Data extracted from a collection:
##############################
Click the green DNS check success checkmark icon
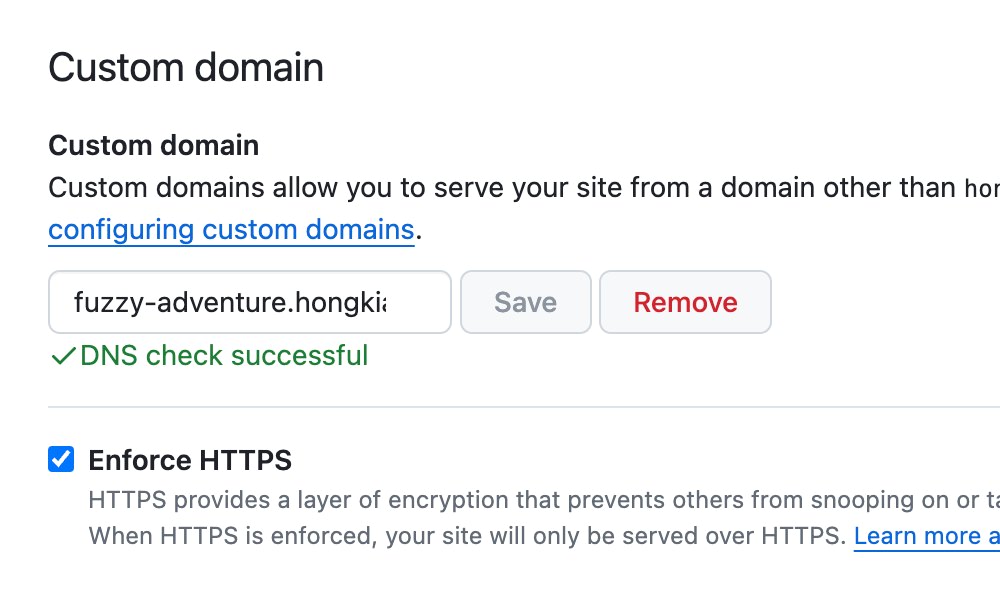This screenshot has width=1000, height=595. click(63, 356)
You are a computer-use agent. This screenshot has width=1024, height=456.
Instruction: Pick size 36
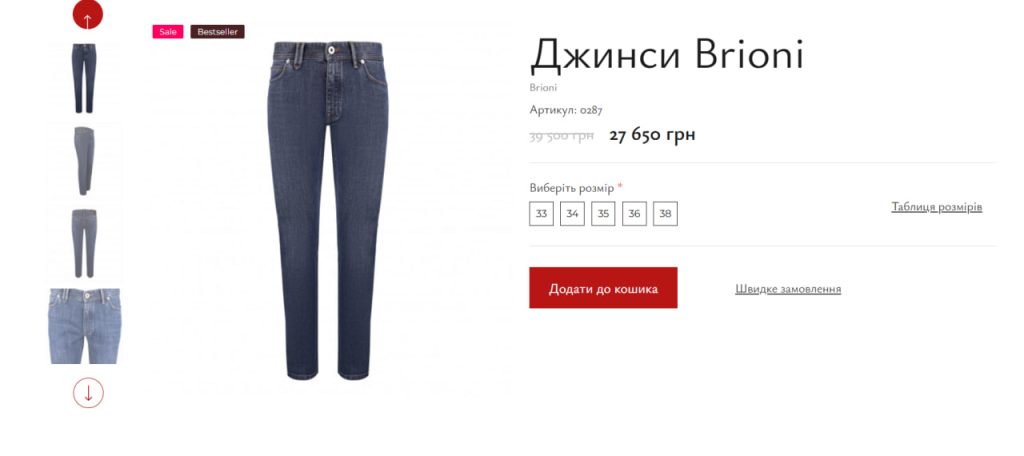[x=634, y=214]
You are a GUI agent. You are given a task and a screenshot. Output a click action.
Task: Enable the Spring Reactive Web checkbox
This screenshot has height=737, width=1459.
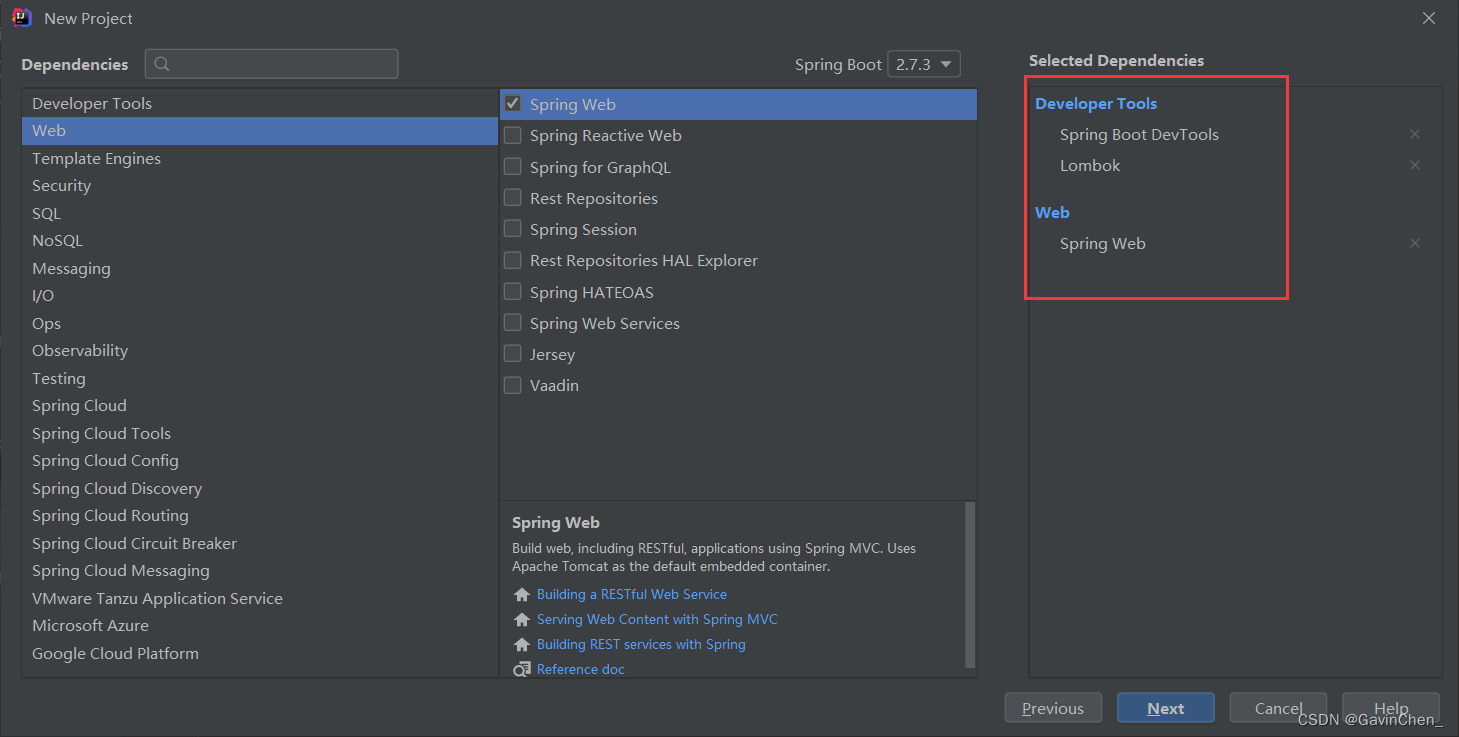click(x=513, y=135)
##############################
Aim of the task: Exactly the lines from the start of the entries above through the line with "You are a GUI" should be reproduced, and nothing else; drop the pictures.

Response area:
Click the green DNS check success checkmark icon
This screenshot has width=1000, height=595. click(63, 356)
You are a computer-use agent. This screenshot has width=1024, height=456.
Instruction: Pick size 36
[x=634, y=214]
You are a GUI agent. You are given a task and a screenshot. Output a click action.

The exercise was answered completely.